When we walked out of the church we were treated to a 'concert' of sorts by the bells. Awesome.
The interior of this church was nice, but a good portion of it was under renovation. I loved the frescoes on the walls and ceiling we could see. While in the church there was a mini concert by some of the monks, their voices were beautiful, and the harmonies were lovely.
At the back side of the monastery one of the buildings had been turned into a small museum. There were pictures of Stalin and Lenin in what used to be the hospital of the monastery! There were also other pictures of life back in the day.
After the museum we left the monastery, just in time for the rain to start. Rain is my least appreciated type of weather, it is sooo annoying. Even if you have a good umbrella, rain coat, and hat, you're going to get wet. Plus rain makes puddles on sidewalks, and creates mud.
We next went inside the walls of another monastery, though there wasn't much inside. We could've paid to go up the bell tower of this one, but we didn't think the skyline of Suzdal would be worth seeing from up high.
This monastery was really close to the statue of Lenin, so we went back there to take photos. 
There was also a supermarket nearby, which provided us with snacks we really wanted at that point.
More walking brought us all the way to the kremlin. This one was surrounded by white walls, and didn't seem very big. The entry fee into the kremlin was cheaper than that of the monastery we'd seen earlier.
Inside the kremlin we visited a church, and a museum. Some of the frescoes in the church had been redone recently, others looked centuries old. I think I preferred the older scenes. 
The museum had exhibits of the history of the area, and was the perfect size; not too big, not too small. There were also displays including religious artifacts like crosses and icons.
In the fields surrounding the kremlin was a small wooden church. It wasn't open, but was still really really photogenic. We weren't the only people wanting to take photos, and for once I was able to be patient. Not only was the church photogenic, the fields were filled with blooming flowers, which made it even better. While tromping around the field I stepped on stinging nettle, which was not fun. 
Claire found some leaves of a nearby plant that took away almost all of the sting. How have I never known about this plant before? Despite getting a lot of tourists throughout the year, Suzdal does not have a huge restaurant scene.
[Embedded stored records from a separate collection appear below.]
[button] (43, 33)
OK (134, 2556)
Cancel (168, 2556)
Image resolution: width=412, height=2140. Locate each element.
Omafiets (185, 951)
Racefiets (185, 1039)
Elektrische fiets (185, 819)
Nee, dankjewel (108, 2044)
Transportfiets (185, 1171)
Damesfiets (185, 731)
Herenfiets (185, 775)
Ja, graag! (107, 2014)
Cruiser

The three of us found a place, but didn't love it.
The next morning we took our time getting moving, another bad habit we've developed. When we left the flat we went to the same viewpoint of the kremlin behind the fields. Even though the view was the same as the day before, it was still pretty.
We walked in a different direction, part of the route was through a residential section of town. The houses were old, and made of wood.
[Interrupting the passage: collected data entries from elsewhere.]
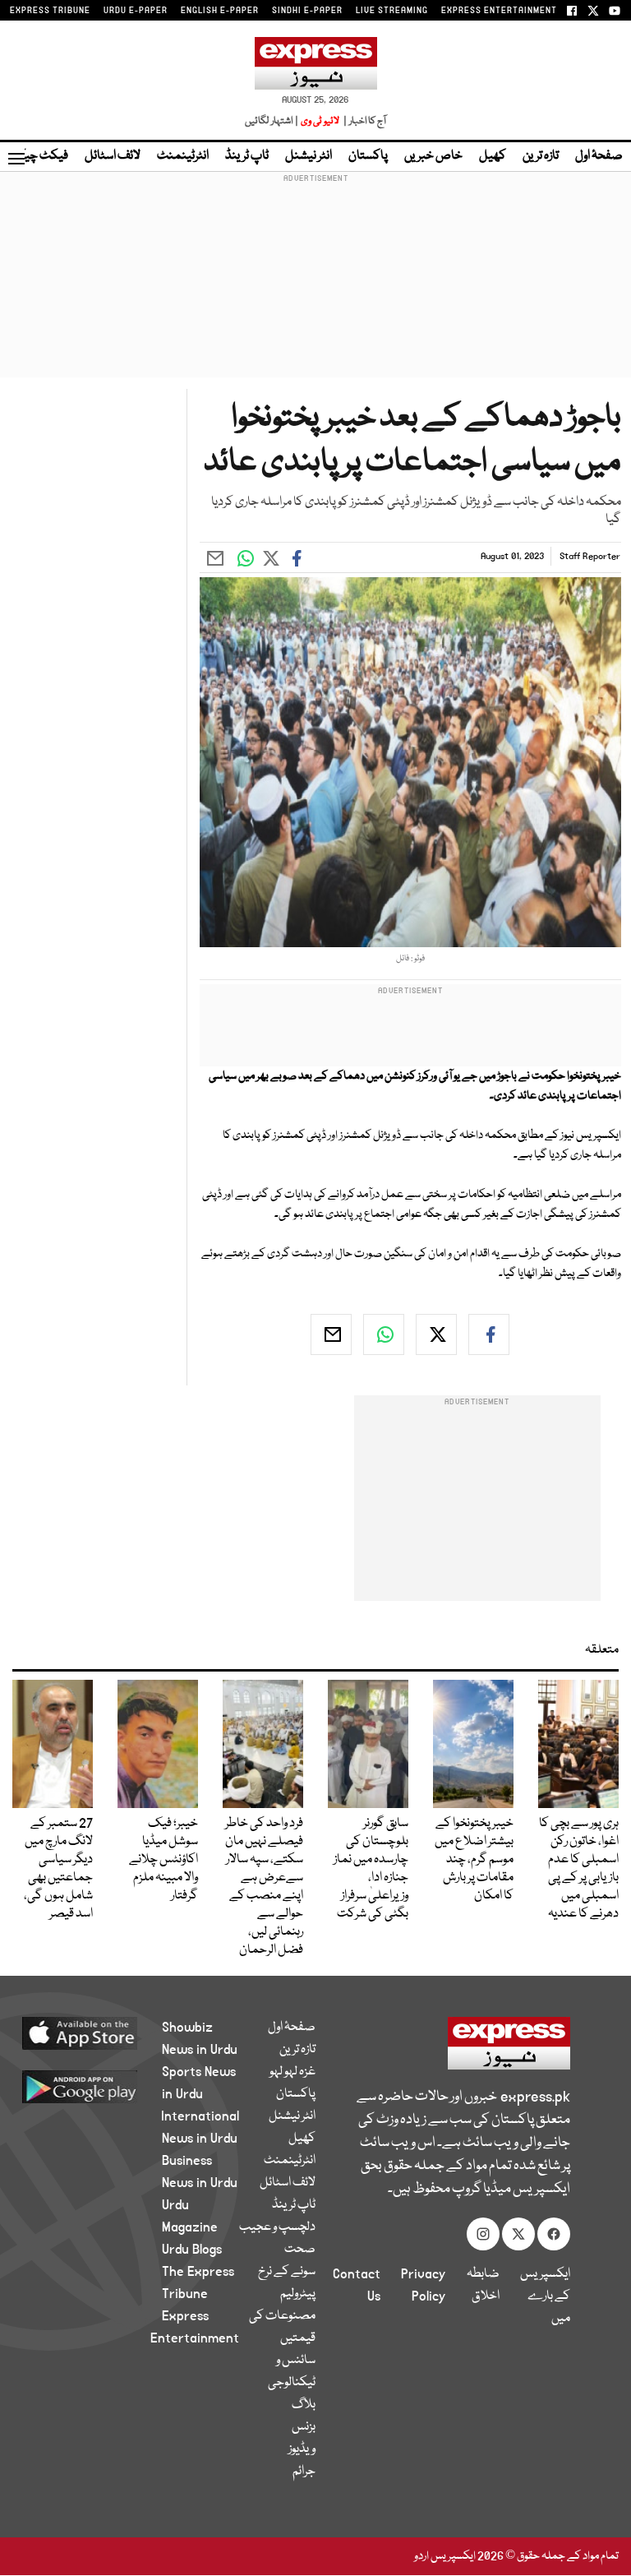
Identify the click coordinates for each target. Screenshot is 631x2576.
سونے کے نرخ (287, 2272)
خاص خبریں (433, 156)
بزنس (304, 2427)
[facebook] (488, 1334)
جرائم (304, 2471)
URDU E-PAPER (136, 10)
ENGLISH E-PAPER (220, 10)
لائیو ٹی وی (320, 121)
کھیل (492, 156)
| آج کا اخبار (363, 121)
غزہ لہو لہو (292, 2072)
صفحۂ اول (599, 156)
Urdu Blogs (192, 2249)
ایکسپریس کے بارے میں (545, 2296)
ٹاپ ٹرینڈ (247, 156)
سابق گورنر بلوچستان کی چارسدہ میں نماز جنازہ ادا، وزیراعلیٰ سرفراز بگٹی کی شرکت (371, 1869)
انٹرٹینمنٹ (183, 156)
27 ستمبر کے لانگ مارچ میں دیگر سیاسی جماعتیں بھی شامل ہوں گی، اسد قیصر (58, 1869)
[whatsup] (383, 1334)
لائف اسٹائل (112, 156)
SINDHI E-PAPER (307, 10)
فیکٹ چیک (39, 156)
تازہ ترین (541, 156)
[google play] (99, 2086)
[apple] (99, 2032)
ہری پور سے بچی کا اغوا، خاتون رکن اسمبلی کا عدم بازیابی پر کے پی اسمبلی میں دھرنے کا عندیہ (579, 1869)
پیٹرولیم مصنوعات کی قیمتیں (282, 2316)
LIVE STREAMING (392, 10)
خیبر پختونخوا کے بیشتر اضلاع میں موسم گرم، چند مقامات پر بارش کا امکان (474, 1860)
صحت (300, 2249)
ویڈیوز (302, 2449)
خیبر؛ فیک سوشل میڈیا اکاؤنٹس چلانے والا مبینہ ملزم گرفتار (163, 1860)
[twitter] (436, 1334)
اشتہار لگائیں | (272, 121)
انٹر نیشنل (308, 156)
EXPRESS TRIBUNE (50, 10)
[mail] (331, 1334)
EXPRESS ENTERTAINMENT (499, 10)
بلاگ (304, 2405)
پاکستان (368, 156)
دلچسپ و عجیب (277, 2227)
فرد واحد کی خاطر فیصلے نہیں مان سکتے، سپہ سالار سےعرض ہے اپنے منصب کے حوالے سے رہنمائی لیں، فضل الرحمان (264, 1887)
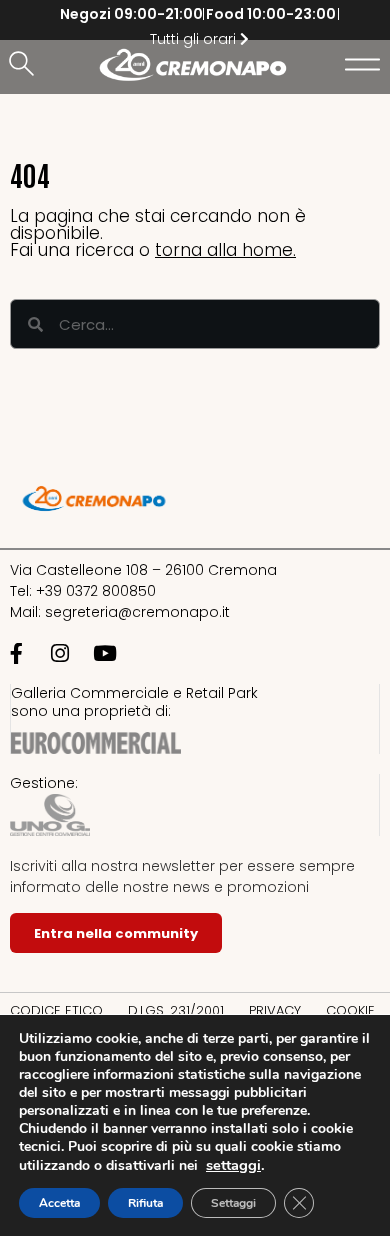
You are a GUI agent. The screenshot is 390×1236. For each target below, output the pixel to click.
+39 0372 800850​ (96, 591)
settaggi (233, 1165)
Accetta (59, 1203)
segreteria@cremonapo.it (137, 612)
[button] (25, 65)
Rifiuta (145, 1203)
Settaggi (233, 1203)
Our first sight of the day was a museum dedicated to wooden architecture, this was the cheapest entry fee of the entire visit, though I liked it better than the other places we visited. The museum was an open air reserve, so we were able to wander all over. We saw another wooden church, a couple windmills, a couple homes, and more. All of them very picturesque, and we learned a bit about life in previous centuries.
After leaving this museum, we started walking in the general direction of the bus station. This walk took us over a bridge, and through another residential section of town. All three of us loved the windows on the wooden houses, they were really pretty.
We caught the next bus back to Vladimir. Once we got there, we had a couple hours to kill before our train to Moscow was scheduled to leave, so we decided to explore just a little. We ended up walking up the hill and seeing a church inside white walls. Very pretty, and made us interested in spending a full weekend in Vladimir at some time in the future.
Our train back to Moscow departed on time, and arrived on time, yay. I might return to Suzdal another time, but if I do, it will be in another season, maybe in winter?